Meu herói
J.D. Salinger (1919-2010)
‘No subsolo do hotel, por onde os banhistas eram obrigados a entrar, uma mulher com o nariz coberto de pomada tomou o elevador junto com o rapaz.
– Por quê que você está olhando para os meus pés? – ele lhe perguntou, quando o elevador se pôs em movimento.
– O quê que o senhor disse?
– Perguntei porque é que você está olhando para os meus pés? – ele lhe perguntou, quando o elevador se pôs em movimento.
– O senhor vai me desculpar, mas acontece que eu estava olhando para o chão – a mulher falou, e encarou a porta do elevador.
– Se quer olhar para a droga dos meus pés, diga logo. Mas não precisa ficar olhando escondido.

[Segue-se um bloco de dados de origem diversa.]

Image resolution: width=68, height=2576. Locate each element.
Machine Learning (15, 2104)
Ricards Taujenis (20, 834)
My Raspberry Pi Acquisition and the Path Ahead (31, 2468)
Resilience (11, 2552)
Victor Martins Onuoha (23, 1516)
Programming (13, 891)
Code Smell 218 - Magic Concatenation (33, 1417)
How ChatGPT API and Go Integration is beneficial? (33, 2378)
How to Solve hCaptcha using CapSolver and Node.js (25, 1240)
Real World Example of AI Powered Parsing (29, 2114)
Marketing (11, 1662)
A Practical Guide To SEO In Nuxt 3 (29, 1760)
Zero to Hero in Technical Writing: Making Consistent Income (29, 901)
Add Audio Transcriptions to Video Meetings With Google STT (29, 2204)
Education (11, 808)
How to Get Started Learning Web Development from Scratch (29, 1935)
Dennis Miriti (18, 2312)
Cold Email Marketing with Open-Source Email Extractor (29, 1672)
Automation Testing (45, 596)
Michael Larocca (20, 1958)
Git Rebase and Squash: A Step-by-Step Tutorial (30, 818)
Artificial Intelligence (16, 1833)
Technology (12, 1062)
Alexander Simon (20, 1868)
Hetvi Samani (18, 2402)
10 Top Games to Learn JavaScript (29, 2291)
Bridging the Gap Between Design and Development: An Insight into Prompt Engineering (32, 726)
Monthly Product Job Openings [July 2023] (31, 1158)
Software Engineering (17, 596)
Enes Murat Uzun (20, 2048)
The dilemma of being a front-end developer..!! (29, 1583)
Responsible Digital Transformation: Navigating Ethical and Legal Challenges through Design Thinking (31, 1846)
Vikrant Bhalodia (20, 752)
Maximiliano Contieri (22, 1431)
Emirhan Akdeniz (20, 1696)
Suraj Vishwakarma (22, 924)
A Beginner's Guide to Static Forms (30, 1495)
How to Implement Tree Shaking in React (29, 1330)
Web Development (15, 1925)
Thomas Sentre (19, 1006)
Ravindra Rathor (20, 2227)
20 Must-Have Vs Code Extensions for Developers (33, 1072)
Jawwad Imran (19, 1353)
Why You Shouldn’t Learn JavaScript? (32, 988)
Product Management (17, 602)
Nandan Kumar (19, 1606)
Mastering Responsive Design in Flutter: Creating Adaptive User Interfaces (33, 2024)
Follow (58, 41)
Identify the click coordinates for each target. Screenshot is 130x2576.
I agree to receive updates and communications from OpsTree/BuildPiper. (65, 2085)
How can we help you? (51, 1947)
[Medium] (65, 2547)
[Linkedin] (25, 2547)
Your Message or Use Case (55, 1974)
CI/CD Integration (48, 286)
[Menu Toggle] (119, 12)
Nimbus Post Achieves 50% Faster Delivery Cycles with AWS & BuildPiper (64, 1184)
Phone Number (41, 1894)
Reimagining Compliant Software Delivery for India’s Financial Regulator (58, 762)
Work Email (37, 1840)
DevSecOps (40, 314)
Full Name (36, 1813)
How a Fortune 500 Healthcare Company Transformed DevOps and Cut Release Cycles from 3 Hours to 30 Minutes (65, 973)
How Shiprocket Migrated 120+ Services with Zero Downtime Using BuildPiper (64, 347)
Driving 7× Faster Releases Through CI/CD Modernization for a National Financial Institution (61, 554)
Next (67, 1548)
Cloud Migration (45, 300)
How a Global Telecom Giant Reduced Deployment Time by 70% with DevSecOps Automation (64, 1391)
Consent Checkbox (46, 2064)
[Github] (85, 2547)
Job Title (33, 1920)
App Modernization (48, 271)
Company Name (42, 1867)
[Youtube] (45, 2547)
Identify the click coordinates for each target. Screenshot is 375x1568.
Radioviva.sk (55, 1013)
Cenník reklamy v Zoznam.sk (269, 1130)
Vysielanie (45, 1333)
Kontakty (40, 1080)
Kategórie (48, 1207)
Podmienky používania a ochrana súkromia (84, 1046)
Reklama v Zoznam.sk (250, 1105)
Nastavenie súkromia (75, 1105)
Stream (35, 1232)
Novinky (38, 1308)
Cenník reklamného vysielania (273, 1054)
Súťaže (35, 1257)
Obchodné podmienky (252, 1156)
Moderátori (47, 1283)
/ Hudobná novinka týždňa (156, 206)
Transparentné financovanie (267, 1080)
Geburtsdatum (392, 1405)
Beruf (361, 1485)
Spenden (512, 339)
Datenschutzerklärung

– Deixa eu saltar aqui mesmo, por favor – a mulher disse rapidamente para a ascensorista.
As portas se abriram e a mulher saiu, sem olhar para trás.
– Eu tenho dois pés normais, pomba, e não admito que ninguém fique olhando para eles – o rapaz falou – Quinto, por favor.
Tirou a chave do bolso do roupão. Desceu no quinto andar, caminhou ao longo do corredor e entrou no 507. O quarto cheirava a mala de couro nova e a removedor de esmalte de unhas.
Olhou de relance na direção da moça que dormia numa das camas-gêmeas. Caminhou até uma das malas, abriu-a e, sob uma pilha de roupas de baixo, apanhou uma Ortgies automática, calibre 7.65. Soltou o pente de balas, examinou-o e enfiou de novo no lugar. Armou a pistola. Feito isso, foi sentar-se na cama desocupada, olhou para a moça, apontou a pistola e deu um tiro em sua própria têmpora direita.’